THE RECORDS
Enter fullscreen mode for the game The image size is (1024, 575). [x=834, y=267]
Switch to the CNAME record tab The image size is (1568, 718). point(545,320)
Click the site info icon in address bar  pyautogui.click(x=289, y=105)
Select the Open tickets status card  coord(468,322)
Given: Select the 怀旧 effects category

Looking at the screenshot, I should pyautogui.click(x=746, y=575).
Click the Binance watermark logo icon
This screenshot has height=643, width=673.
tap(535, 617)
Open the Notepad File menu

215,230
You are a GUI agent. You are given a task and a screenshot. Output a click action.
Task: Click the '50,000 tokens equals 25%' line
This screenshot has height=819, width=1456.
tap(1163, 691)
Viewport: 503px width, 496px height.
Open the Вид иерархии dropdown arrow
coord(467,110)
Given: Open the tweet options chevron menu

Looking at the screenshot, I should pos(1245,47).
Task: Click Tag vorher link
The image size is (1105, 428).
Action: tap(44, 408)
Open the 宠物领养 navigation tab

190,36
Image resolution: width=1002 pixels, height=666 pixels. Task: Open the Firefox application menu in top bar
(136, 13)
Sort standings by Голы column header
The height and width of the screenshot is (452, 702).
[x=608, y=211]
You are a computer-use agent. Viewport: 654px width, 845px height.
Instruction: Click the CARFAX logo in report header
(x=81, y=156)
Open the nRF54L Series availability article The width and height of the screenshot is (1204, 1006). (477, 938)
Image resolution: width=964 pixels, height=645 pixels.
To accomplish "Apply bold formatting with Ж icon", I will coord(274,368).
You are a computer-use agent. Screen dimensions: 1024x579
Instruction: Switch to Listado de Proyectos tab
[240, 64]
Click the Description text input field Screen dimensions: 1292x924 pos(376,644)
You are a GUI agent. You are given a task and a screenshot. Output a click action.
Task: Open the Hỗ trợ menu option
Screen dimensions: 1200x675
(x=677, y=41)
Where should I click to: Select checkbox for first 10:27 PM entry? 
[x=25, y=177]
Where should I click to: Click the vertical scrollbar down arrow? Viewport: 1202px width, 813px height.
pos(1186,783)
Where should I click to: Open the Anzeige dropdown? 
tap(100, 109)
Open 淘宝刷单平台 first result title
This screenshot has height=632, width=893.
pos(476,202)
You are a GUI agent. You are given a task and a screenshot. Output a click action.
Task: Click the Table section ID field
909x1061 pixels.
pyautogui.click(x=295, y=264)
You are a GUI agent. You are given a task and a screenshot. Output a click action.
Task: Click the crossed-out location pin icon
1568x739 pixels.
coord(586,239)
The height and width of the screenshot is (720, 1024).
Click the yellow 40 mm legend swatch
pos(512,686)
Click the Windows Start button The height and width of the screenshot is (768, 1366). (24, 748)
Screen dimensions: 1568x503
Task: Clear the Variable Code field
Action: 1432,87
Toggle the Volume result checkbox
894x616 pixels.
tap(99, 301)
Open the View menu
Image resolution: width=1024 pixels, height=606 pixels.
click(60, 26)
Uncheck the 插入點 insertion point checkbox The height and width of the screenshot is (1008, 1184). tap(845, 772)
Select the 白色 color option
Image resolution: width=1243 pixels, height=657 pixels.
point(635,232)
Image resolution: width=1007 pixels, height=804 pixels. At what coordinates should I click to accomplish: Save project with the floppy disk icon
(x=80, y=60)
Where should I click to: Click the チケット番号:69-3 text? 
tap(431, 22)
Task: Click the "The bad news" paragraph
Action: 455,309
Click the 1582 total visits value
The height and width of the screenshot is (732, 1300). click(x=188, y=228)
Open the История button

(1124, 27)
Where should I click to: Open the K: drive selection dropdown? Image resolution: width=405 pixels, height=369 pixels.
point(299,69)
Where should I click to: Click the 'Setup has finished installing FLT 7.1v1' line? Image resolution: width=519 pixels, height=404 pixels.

TASK PROMPT
Working through the records above, copy each one exactly.

SOLUTION BELOW
Enter fullscreen mode for the game The image size is (1024, 575). [x=834, y=267]
Switch to the CNAME record tab The image size is (1568, 718). point(545,320)
Click the site info icon in address bar  pyautogui.click(x=289, y=105)
Select the Open tickets status card  coord(468,322)
Given: Select the 怀旧 effects category

Looking at the screenshot, I should pyautogui.click(x=746, y=575).
Click the Binance watermark logo icon
This screenshot has height=643, width=673.
tap(535, 617)
Open the Notepad File menu

215,230
You are a GUI agent. You are given a task and a screenshot. Output a click action.
Task: Click the '50,000 tokens equals 25%' line
This screenshot has height=819, width=1456.
tap(1163, 691)
Viewport: 503px width, 496px height.
Open the Вид иерархии dropdown arrow
coord(467,110)
Given: Open the tweet options chevron menu

Looking at the screenshot, I should pos(1245,47).
Task: Click Tag vorher link
The image size is (1105, 428).
Action: tap(44, 408)
Open the 宠物领养 navigation tab

190,36
Image resolution: width=1002 pixels, height=666 pixels. Task: Open the Firefox application menu in top bar
(136, 13)
Sort standings by Голы column header
The height and width of the screenshot is (452, 702).
[x=608, y=211]
You are a computer-use agent. Viewport: 654px width, 845px height.
Instruction: Click the CARFAX logo in report header
(x=81, y=156)
Open the nRF54L Series availability article The width and height of the screenshot is (1204, 1006). (477, 938)
Image resolution: width=964 pixels, height=645 pixels.
To accomplish "Apply bold formatting with Ж icon", I will coord(274,368).
You are a computer-use agent. Screen dimensions: 1024x579
Instruction: Switch to Listado de Proyectos tab
[240, 64]
Click the Description text input field Screen dimensions: 1292x924 pos(376,644)
You are a GUI agent. You are given a task and a screenshot. Output a click action.
Task: Open the Hỗ trợ menu option
Screen dimensions: 1200x675
(x=677, y=41)
Where should I click to: Select checkbox for first 10:27 PM entry? 
[x=25, y=177]
Where should I click to: Click the vertical scrollbar down arrow? Viewport: 1202px width, 813px height.
pos(1186,783)
Where should I click to: Open the Anzeige dropdown? 
tap(100, 109)
Open 淘宝刷单平台 first result title
This screenshot has height=632, width=893.
pos(476,202)
You are a GUI agent. You are given a task and a screenshot. Output a click action.
Task: Click the Table section ID field
909x1061 pixels.
pyautogui.click(x=295, y=264)
You are a GUI agent. You are given a task and a screenshot. Output a click action.
Task: Click the crossed-out location pin icon
1568x739 pixels.
coord(586,239)
The height and width of the screenshot is (720, 1024).
Click the yellow 40 mm legend swatch
pos(512,686)
Click the Windows Start button The height and width of the screenshot is (768, 1366). (24, 748)
Screen dimensions: 1568x503
Task: Clear the Variable Code field
Action: 1432,87
Toggle the Volume result checkbox
894x616 pixels.
tap(99, 301)
Open the View menu
Image resolution: width=1024 pixels, height=606 pixels.
click(60, 26)
Uncheck the 插入點 insertion point checkbox The height and width of the screenshot is (1008, 1184). tap(845, 772)
Select the 白色 color option
Image resolution: width=1243 pixels, height=657 pixels.
point(635,232)
Image resolution: width=1007 pixels, height=804 pixels. At what coordinates should I click to accomplish: Save project with the floppy disk icon
(x=80, y=60)
Where should I click to: Click the チケット番号:69-3 text? 
tap(431, 22)
Task: Click the "The bad news" paragraph
Action: 455,309
Click the 1582 total visits value
The height and width of the screenshot is (732, 1300). click(x=188, y=228)
Open the История button

(1124, 27)
Where should I click to: Open the K: drive selection dropdown? Image resolution: width=405 pixels, height=369 pixels.
point(299,69)
Where should I click to: Click the 'Setup has finished installing FLT 7.1v1' line? Image resolution: width=519 pixels, height=404 pixels.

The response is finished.